(Excerpts from a dataset)
──────────────────────────────

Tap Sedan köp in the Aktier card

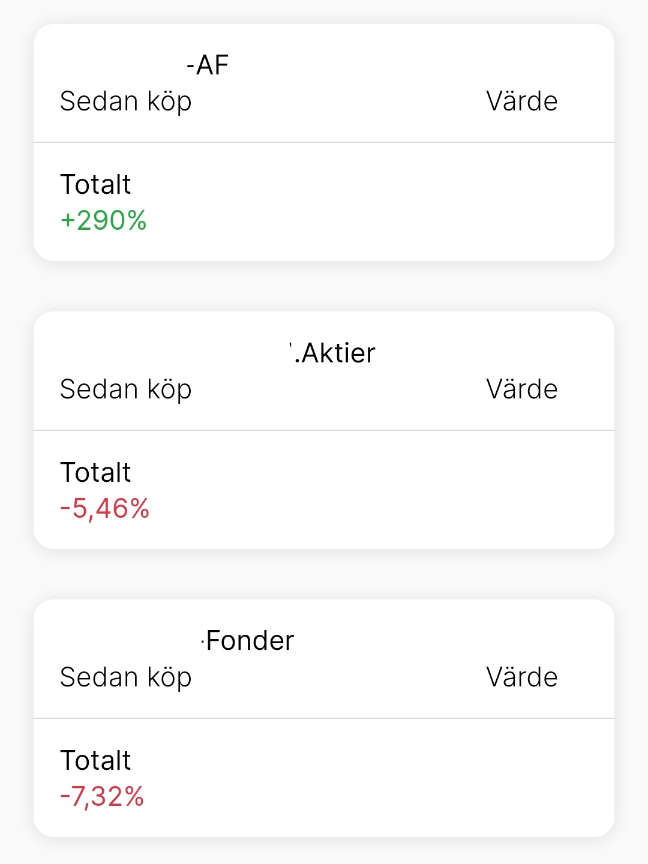[125, 389]
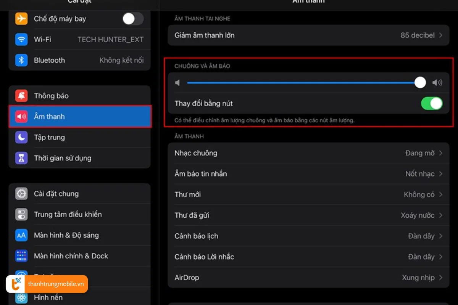The height and width of the screenshot is (305, 458).
Task: Click the Cài đặt chung gear icon
Action: click(x=21, y=194)
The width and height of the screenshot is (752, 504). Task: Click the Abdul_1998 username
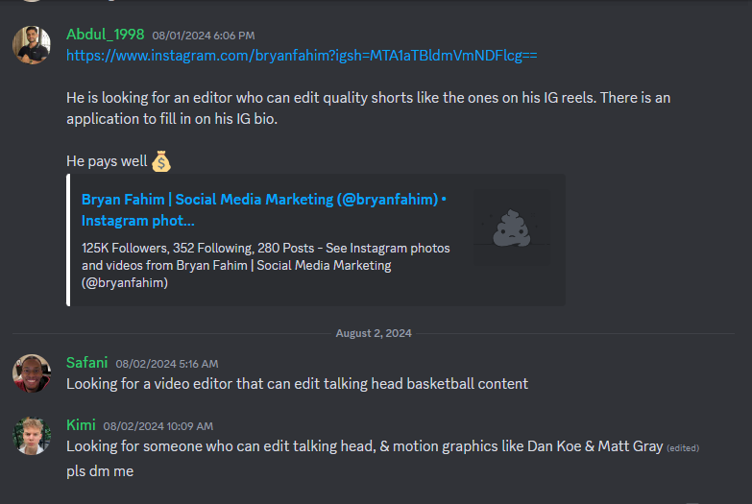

──────────────────────────────

Leaving the images behind, set down every entry word for word.

Tap Sedan köp in the Aktier card

[125, 389]
The height and width of the screenshot is (305, 458).
Task: Click the Cài đặt chung gear icon
Action: click(x=21, y=194)
The width and height of the screenshot is (752, 504). Task: Click the Abdul_1998 username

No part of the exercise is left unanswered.